O dono da fazenda era um fidalgo português chamado Benedito Campos, e tinha uma esposa, Luísa Pereira Campos, e dois filhos já maiores de idade: Marcelo, de dezenove anos, e Felício, de vinte e um anos.
Após ouvir os relatos da família, o Sobreiro criou um plano que seria colocado em prática naquela mesma noite.
-Oh, por favor, durmam na Casa Grande! - pediu o velho Benedito, um homem corcunda de 55 anos, calvo e com uma barbicha grisalha - Não quero que estejam com sono ao cumprir a missão.

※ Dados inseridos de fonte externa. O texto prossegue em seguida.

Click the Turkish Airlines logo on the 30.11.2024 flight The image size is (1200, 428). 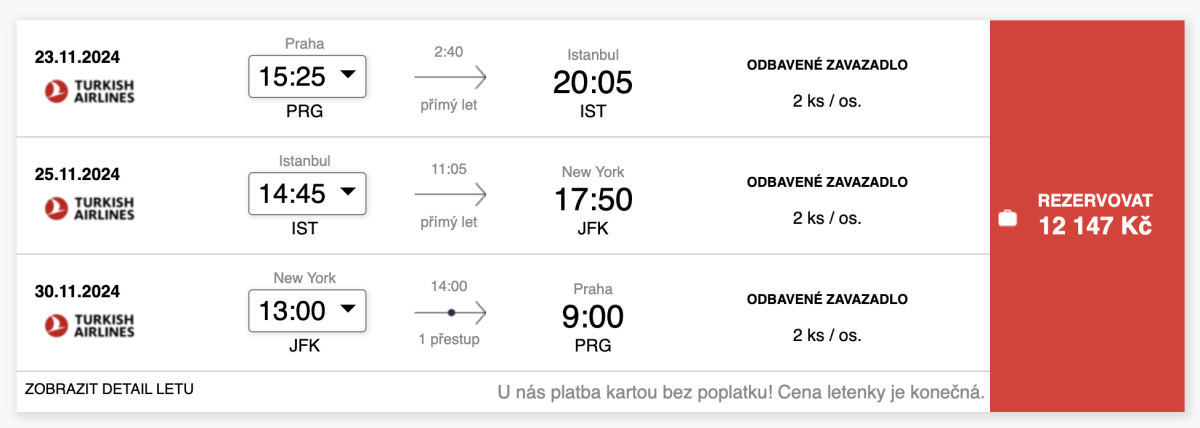90,324
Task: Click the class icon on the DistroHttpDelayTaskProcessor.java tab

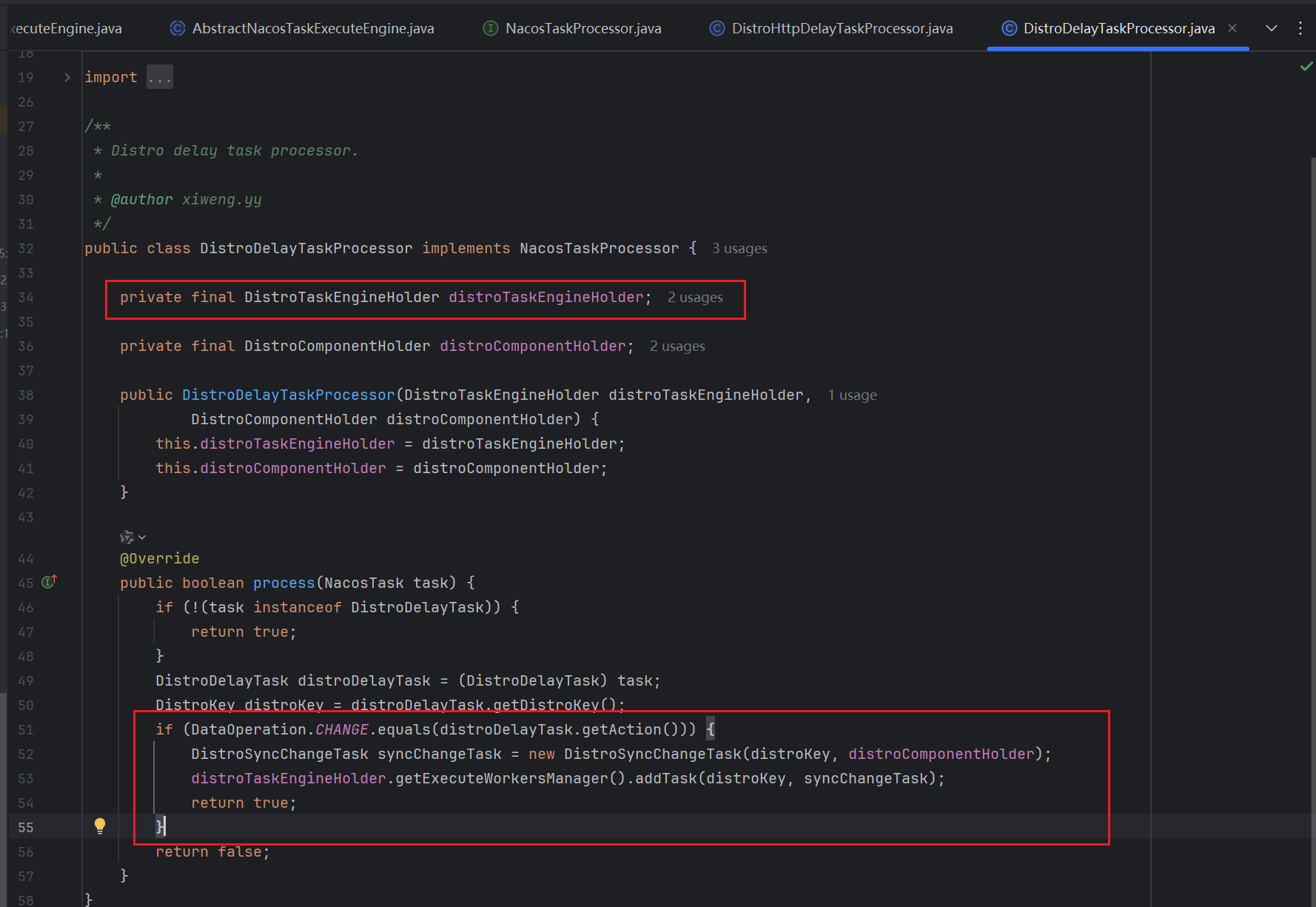Action: 716,28
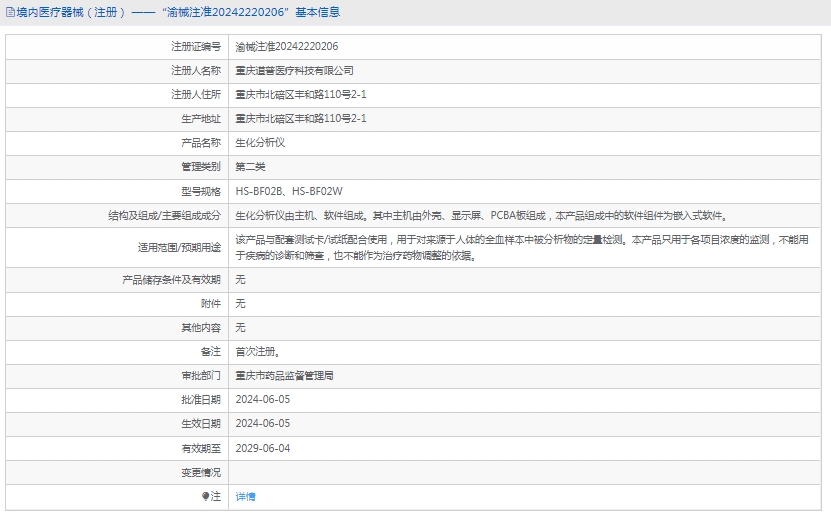Click remark value 首次注册。
Viewport: 831px width, 518px height.
(257, 352)
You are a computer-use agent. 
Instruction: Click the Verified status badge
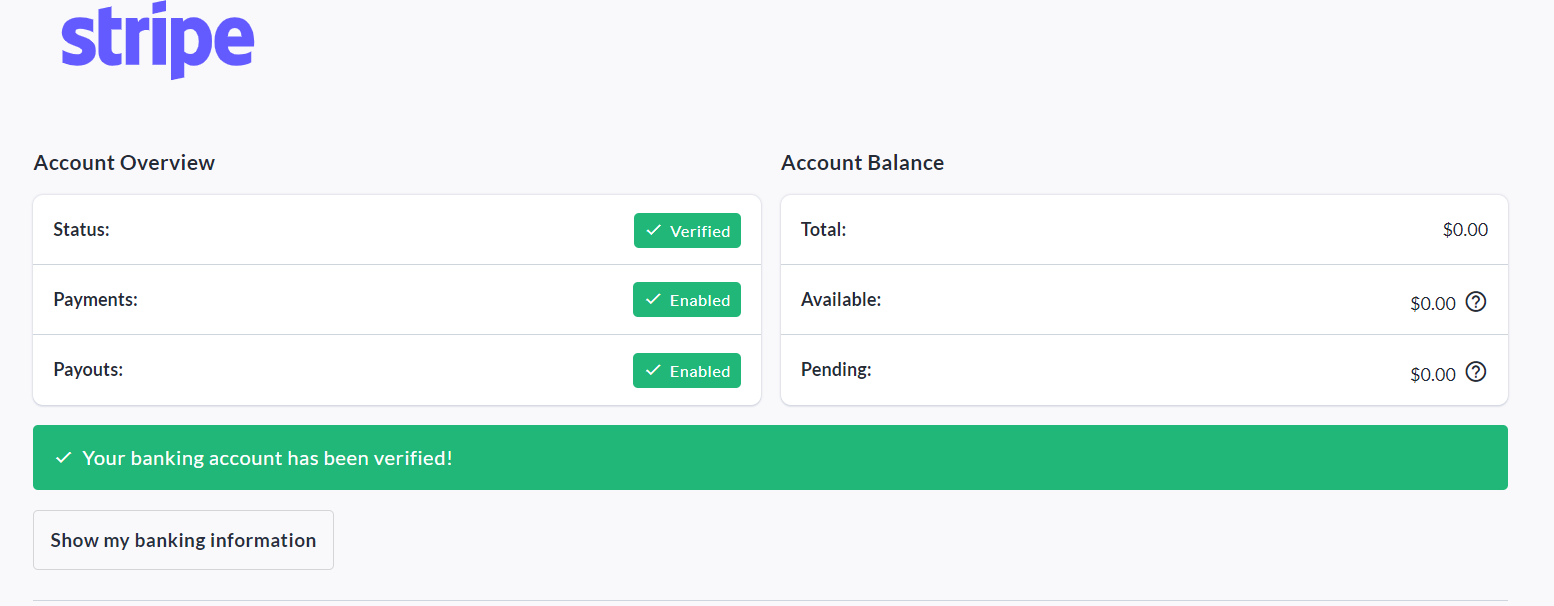tap(687, 231)
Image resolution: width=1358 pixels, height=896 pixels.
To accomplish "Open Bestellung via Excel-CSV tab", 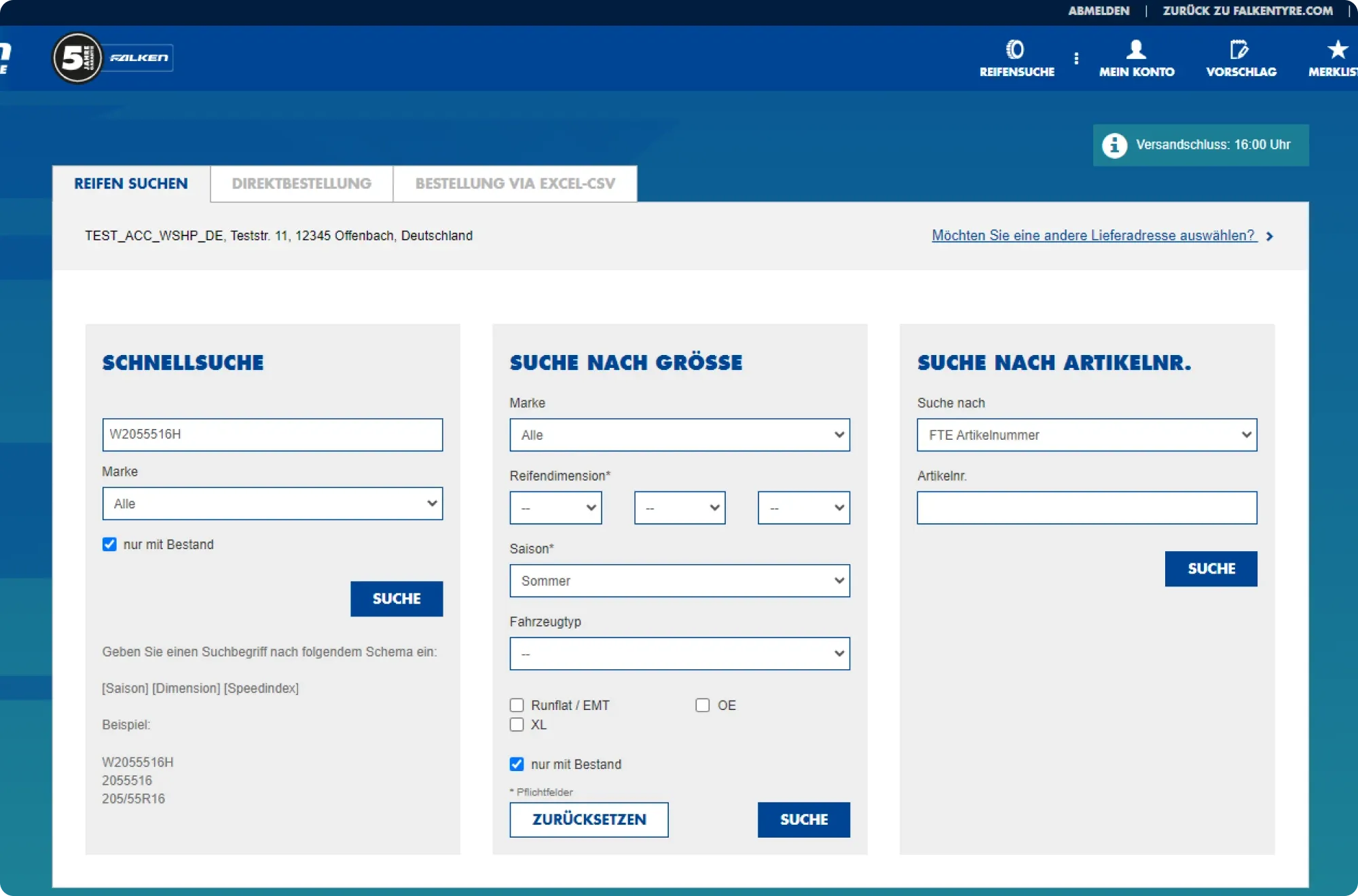I will click(x=515, y=184).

-Oh senhor, não é necessário - disse envergonhado Jonas.
-Não, não! Faço questão!
-Desculpe…
-Que isso irmão! - reclamou André - Nós não somos de ferro! Temos que dormir bem à tarde para não ter perigo de estarmos mal-dispostos para cumprir a missão noturna!
-Tem razão! - afirmou o líder - Se não for incomodo, Sr. Benedito, queremos dormir aqui!
-Pois assim será! - falou o Campos, e gritando para dentro da Casa Grande:- Frederica, prepare os quartos de hóspedes! Temos visita! Daniel, diga às cozinheiras para fazerem um farto banquete.
Todo o grupo entrou no grande casarão colonial, onde se impressionaram com a beleza encantadora da moradia.
-Sentem-se - pediu Benedito - Vou ver como estão os quartos.
Dali a alguns minutos, o grupo foi levado até o segundo andar da casa, onde foram mostrados 3 espaçosos quartos de hóspedes.
-Ok, vamos fazer duplas pra dormir nos quartos - disse Jonas.
-Eu durmo com a senhora Valentina - falou André.
-Não, eu durmo - retorquiu Gabriel. “Ora bolas, já não basta vir com galantezas pra cima dela e ainda quer ficar a sós com ela num quarto? Muita cara de pau” pensou.
-Eu sou um adulto, e deves me respeitar. Eu ficarei no mesmo quarto que ela.
-Na verdade, - declarou Valentina - Prefiro ficar com Gabriel. Confio nele e sei que ele não fará nada de errado comigo - deu um olhar de reprovação para André.
Após uma pequena discussão, Jonas foi ficar com Miguel e André com Tarcísio.
Dormiram por um bom tempo, e às seis horas, as empregadas os chamaram para um almoço-jantar. O sol estava se pondo, o que significava que logo a missão iria começar. Comeram e foram para seus quartos se arrumar.
-E aí, animado? - questionou Valentina, trocando de vestido.
-Nervoso é a palavra certa - respondeu Gabriel, tirando sua camisa e colocando outra - Nunca imaginei que um dia fosse virar um aventureiro.
-Seu pai não era um?
-Ele era marinheiro, é diferente.
-É quase a mesma coisa.
O garoto riu e tirou sua calça, pegando outra.
Sacro Grimoire: um grimório escrito por um exorcista italiano que fez várias missões pelo mundo. Nele estão contidos informações sobre demônios, feitiços, plantas medicinais e outras coisas. Quem o utiliza é chamado de “Portador Sagrado”.